The incident that causes Kate to wind up on the phone almost in tears wondering why her boyfriend is mad definitely proves that this is a dynamic that seems well-worn after just three months of dating: She barely corrects him in front of a customer at the record store, and he calls her out for being “desperate to impress.” Basically: Marc is jealous, possessive, and has an anger problem. Rebecca forces Kate into setting a coffee date for the three of them so she can get to know Marc better, and her Spidey-senses are immediately set off. This coffee shop scene is one of my all-time favorite Mandy Moore scenes in the series, and it is mostly just her making facial reactions in which she’s trying to mask what she’s really feeling. She is not at all here for this clown who quits his job because his manager admonishes him for taking too many smoke breaks and wants to whisk her daughter off to the family cabin so they can write music together like John Lennon and Yoko Ono. Can you even imagine Jack in this scenario? That coffee date would’ve lasted less than a minute. R.I.P., Jack. I mean that always, but especially now.
Back at home, Rebecca tries to hint at some issues she has with Marc, but Kate completely flies off the handle, tells her that Marc is the first guy to ever be interested in her, and that Rebecca could never possibly understand what that’s like. It all goes back to the weight thing, which, ugh, fine. Anyway, Kate and Marc take off for the cabin that very night. It starts off all lovey and Ben Folds Five sing-a-long-y but once Kate says she’s definitely not going to quit her job just because he did, Marc gets angry again. It’s raining, he’s speeding and swerving, and it is scary. When he finally stops, Kate gets out to get some air, and he screams in her face and drives off, leaving her on the side of the road in the rain, in the dark. Not to be dramatic, but seriously fuck this dude.
Kate makes it to a payphone and calls her mom to apologize. Just as she’s about to tell her everything, Marc shows up with a blanket and an apology. Kate abruptly ends her call with her mom and gets in the car with Marc, but she doesn’t seem happy about it. Perhaps she’s finally seeing Marc for who he is. The Pearson Avengers squad cannot get there soon enough.
This Is The Rest
• Wait…are we setting up a Kate and Gregory romance? He’s the one she excitedly calls after the first day of the retreat and she seems happier around him than she’s been around Toby in a long time. In the flash-forward, when Toby gets off the phone with Teen Jack and says “they’re on their way,” does he mean Kate and Jack… and Gregory?! Something to ponder.
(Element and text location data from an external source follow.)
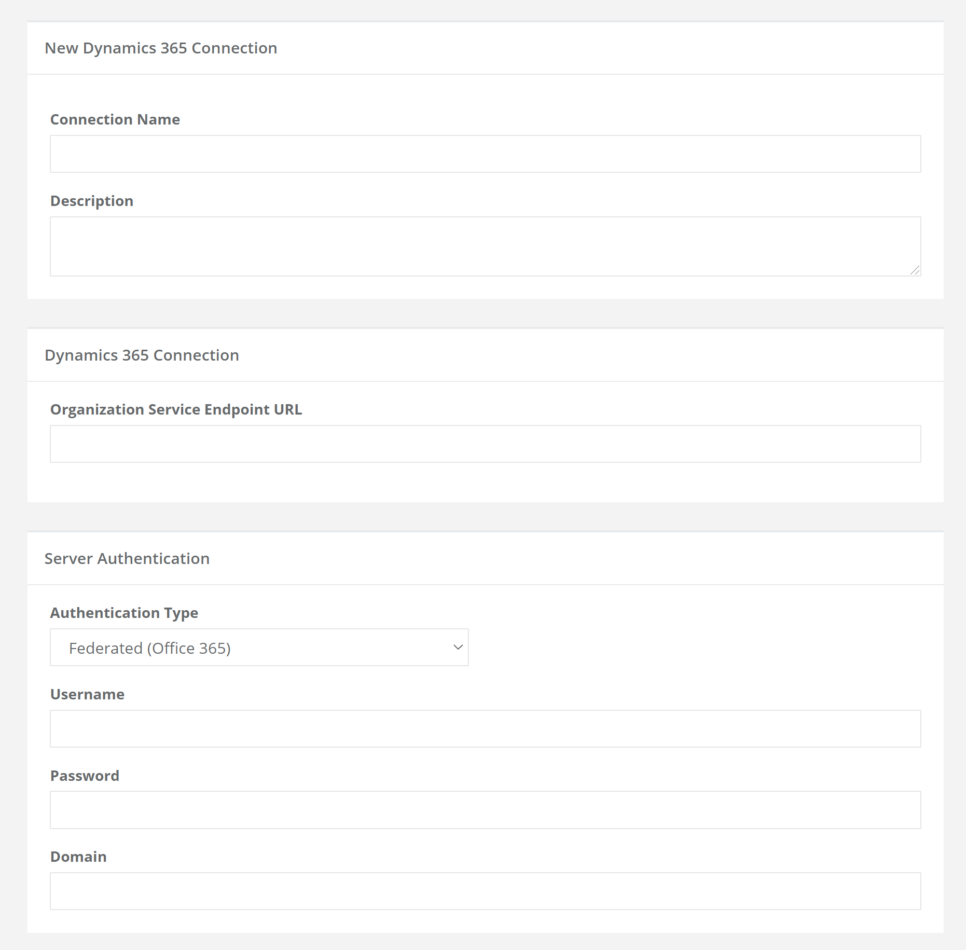Viewport: 966px width, 950px height.
Task: Click the Server Authentication section heading
Action: click(x=127, y=559)
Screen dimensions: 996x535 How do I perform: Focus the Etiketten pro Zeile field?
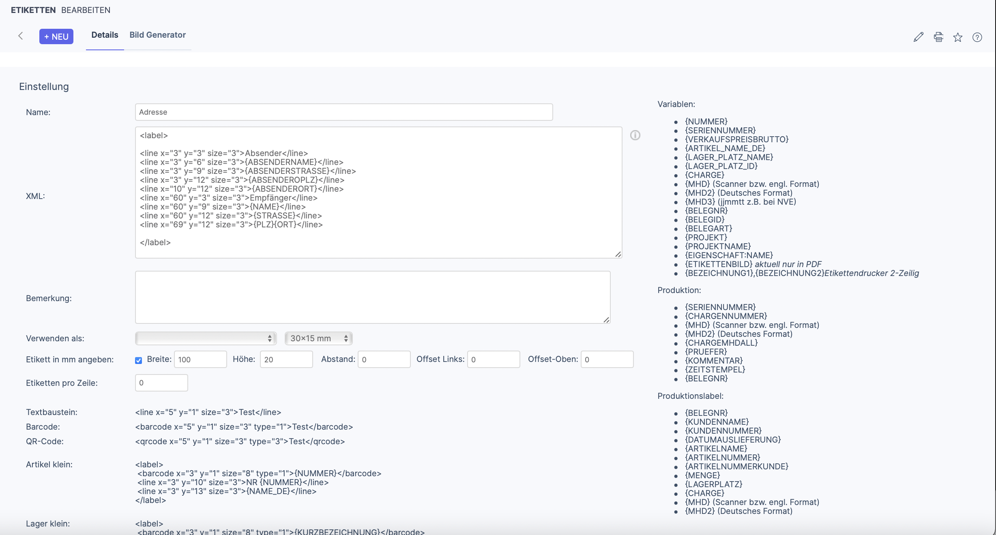pos(161,383)
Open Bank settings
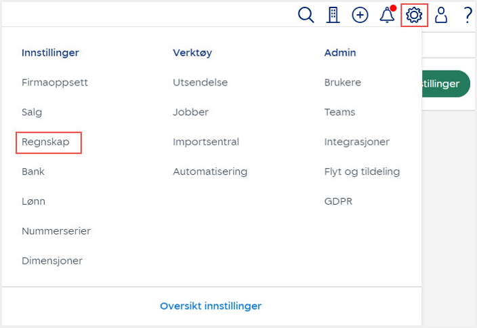The height and width of the screenshot is (328, 477). pyautogui.click(x=33, y=172)
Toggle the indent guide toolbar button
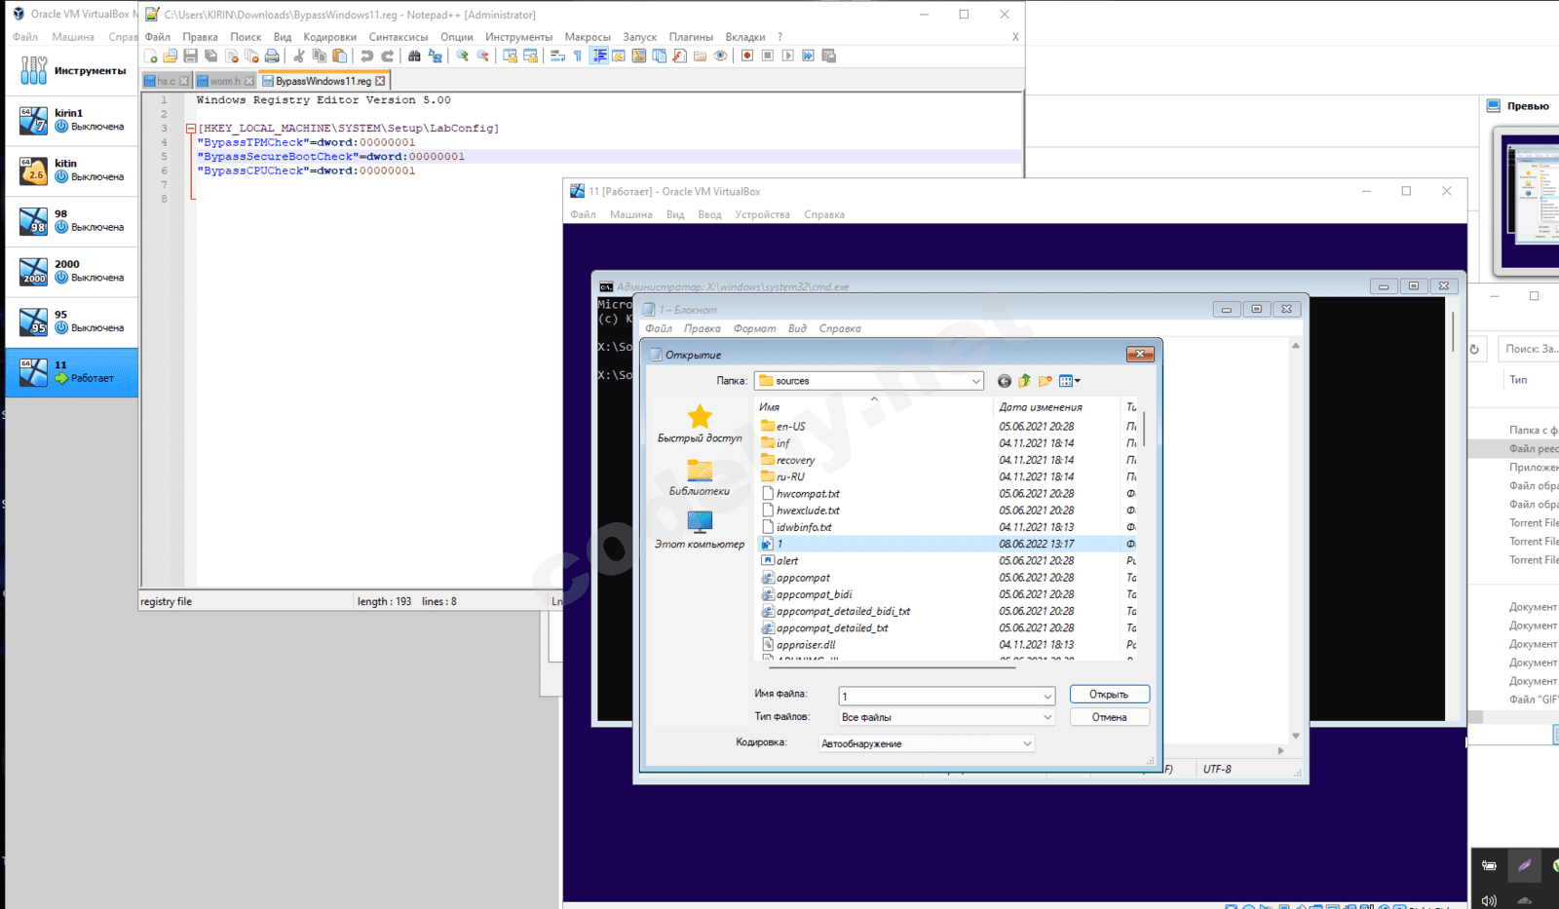The width and height of the screenshot is (1559, 909). pos(599,57)
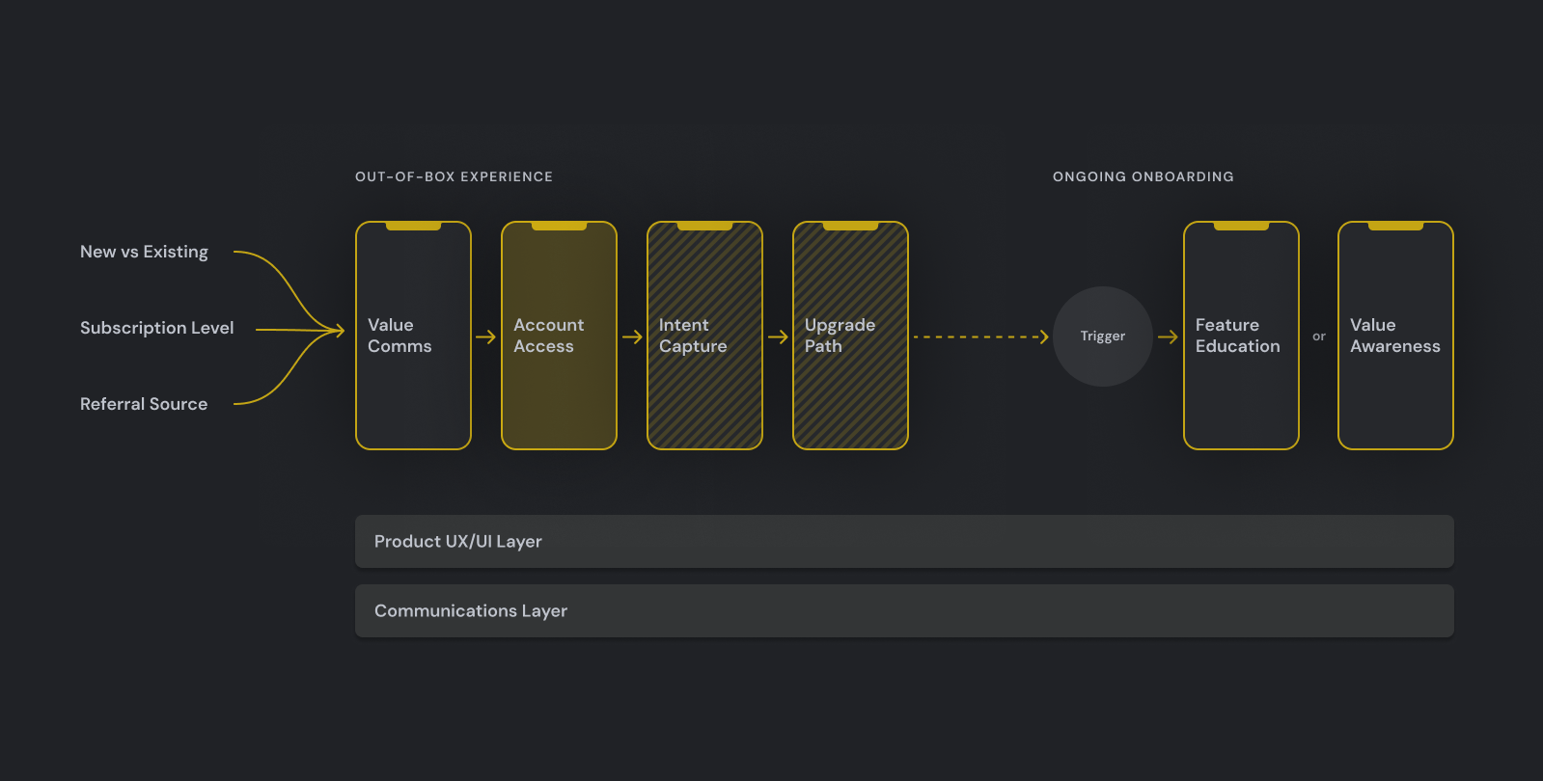The height and width of the screenshot is (781, 1543).
Task: Click the Feature Education phone card
Action: tap(1241, 336)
• Don’t for one second think that we don’t actually get to see Rebecca and Kate take on “Ironic” at karaoke. You don’t just dangle a Mandy Moore-Chrissy Metz duet in front of us and not follow through. It’s pretty good, but I request more of this.
• Was the story of how Kate got the nickname “Bug” a TIU mystery you were hoping to have solved? Lucky you! Apparently, Kate was super into bugs that could fly as a kid, most especially lightning bugs, who she would gingerly catch and release. Mystery solved!
• It looks like Kevin is the last to know about his mother’s condition. That should go over really well. Just like when he tells his sister he slept with her best friend. Cool, cool, cool, this cabin trip is going to be so fun.
• Of course you start with Celine. You always start with Celine.